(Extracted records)
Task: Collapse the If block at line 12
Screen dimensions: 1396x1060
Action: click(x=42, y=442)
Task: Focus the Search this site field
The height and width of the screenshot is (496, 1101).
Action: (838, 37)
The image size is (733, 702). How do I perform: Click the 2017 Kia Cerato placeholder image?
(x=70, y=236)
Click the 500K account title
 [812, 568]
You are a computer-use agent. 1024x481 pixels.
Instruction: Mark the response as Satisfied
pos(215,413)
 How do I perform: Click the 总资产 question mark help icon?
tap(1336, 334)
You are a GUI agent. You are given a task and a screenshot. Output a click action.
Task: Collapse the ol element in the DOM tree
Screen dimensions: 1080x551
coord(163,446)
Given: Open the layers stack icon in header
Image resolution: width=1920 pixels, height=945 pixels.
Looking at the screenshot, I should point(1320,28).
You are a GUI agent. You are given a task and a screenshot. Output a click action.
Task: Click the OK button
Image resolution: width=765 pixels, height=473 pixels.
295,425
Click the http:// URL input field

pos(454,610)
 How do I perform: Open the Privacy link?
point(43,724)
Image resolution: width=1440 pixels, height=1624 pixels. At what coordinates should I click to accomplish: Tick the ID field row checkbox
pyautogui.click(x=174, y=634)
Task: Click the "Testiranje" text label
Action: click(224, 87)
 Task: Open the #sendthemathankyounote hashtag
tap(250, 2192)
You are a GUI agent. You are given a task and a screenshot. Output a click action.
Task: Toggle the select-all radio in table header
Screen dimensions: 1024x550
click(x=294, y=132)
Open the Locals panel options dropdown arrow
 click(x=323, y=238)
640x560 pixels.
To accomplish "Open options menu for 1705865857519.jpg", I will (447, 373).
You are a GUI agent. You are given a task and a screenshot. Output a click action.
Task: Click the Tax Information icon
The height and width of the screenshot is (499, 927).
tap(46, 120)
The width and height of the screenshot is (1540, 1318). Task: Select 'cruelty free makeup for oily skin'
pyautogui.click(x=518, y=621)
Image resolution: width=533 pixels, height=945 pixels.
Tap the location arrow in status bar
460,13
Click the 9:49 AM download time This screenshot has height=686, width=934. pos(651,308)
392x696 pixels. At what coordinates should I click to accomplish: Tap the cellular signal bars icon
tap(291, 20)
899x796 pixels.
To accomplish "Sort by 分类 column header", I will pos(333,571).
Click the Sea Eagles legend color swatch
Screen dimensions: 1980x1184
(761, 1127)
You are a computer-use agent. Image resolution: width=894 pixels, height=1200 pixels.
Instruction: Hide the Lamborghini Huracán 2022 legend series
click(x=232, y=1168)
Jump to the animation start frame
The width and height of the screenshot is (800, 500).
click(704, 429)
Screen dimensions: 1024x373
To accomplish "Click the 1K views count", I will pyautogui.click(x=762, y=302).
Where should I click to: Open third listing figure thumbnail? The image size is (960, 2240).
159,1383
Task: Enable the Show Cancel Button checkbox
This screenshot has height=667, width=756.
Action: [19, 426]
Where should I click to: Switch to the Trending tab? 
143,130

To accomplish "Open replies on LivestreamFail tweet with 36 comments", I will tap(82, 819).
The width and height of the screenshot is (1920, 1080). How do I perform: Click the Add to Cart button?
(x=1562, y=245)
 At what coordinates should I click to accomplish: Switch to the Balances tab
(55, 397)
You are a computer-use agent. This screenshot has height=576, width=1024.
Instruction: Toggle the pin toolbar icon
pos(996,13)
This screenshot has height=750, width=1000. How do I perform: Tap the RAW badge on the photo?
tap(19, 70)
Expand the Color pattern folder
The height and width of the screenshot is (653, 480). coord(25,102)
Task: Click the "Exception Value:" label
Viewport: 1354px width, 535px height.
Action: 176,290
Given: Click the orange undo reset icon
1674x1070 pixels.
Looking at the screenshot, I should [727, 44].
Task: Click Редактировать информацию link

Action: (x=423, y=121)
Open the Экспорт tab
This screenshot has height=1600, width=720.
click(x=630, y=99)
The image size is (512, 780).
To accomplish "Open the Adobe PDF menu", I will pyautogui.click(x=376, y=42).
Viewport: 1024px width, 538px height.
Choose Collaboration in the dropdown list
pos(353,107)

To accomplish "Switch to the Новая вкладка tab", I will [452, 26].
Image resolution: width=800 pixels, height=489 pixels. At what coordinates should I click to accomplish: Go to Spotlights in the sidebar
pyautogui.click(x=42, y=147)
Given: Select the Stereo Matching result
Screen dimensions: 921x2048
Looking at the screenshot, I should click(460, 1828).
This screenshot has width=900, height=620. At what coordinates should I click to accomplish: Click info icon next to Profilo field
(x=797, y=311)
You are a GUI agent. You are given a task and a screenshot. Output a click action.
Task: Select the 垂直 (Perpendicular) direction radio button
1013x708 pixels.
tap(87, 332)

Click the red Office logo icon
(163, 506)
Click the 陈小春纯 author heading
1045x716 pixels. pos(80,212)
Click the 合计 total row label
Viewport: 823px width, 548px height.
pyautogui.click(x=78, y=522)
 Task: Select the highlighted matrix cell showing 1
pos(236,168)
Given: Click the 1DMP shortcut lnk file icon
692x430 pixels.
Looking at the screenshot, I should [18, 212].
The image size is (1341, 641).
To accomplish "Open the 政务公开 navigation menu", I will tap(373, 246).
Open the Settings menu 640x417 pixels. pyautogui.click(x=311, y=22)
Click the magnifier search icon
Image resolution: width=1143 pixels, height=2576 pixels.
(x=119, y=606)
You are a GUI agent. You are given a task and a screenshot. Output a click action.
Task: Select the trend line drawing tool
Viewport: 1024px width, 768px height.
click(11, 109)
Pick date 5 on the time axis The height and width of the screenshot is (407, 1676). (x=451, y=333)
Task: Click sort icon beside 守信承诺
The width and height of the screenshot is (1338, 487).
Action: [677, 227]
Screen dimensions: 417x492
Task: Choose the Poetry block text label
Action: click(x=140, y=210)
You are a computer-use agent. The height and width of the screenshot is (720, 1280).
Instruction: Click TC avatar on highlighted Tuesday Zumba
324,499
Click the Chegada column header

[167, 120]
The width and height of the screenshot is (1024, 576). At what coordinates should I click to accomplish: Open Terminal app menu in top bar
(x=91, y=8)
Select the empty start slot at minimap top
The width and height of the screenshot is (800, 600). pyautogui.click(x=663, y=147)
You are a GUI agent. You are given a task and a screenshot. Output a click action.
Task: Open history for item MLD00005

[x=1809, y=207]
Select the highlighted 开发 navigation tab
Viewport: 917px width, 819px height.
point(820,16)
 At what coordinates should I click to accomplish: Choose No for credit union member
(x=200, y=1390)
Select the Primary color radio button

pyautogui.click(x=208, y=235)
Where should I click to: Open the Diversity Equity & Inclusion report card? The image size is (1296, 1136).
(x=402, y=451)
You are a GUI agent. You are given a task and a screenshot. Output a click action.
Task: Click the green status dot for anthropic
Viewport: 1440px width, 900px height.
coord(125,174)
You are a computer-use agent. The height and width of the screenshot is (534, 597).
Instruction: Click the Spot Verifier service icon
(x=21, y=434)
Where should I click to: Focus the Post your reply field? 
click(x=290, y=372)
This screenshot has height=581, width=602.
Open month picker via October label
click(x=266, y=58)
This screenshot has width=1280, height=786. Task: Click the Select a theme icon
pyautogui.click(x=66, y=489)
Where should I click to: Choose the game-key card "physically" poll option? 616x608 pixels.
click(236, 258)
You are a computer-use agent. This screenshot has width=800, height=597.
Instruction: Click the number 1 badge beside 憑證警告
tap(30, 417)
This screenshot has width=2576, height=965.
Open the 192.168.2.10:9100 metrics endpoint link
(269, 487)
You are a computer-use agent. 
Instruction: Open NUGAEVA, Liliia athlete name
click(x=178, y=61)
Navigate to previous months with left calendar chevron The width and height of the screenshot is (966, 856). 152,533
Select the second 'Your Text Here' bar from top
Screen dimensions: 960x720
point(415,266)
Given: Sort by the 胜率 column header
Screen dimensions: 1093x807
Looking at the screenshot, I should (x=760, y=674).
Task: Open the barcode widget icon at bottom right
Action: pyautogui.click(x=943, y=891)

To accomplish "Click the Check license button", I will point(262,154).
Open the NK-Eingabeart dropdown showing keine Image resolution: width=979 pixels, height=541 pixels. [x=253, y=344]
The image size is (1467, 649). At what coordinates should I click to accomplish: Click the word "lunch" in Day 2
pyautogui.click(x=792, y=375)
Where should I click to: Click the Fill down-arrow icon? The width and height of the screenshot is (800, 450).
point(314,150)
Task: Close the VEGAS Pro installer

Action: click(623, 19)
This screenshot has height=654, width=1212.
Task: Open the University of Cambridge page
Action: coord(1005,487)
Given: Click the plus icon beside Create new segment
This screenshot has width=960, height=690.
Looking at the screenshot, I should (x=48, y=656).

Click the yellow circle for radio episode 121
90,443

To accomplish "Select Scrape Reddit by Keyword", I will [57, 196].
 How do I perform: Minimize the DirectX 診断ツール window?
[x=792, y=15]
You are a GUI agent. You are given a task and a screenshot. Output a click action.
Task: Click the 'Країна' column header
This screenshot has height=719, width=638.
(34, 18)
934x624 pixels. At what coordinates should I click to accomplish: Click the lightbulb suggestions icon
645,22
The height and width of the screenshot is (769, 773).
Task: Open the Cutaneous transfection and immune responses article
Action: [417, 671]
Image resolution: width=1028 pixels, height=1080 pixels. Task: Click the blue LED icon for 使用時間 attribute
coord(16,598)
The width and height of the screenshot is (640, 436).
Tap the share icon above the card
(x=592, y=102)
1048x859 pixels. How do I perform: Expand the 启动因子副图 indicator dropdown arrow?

**EXERCISE AIM**
Please filter the entries for the word "time" and copy the lines that have it.

**SOLUTION TO THIS EXERCISE**
Click the 9:49 AM download time This screenshot has height=686, width=934. pos(651,308)
Pick date 5 on the time axis The height and width of the screenshot is (407, 1676). (x=451, y=333)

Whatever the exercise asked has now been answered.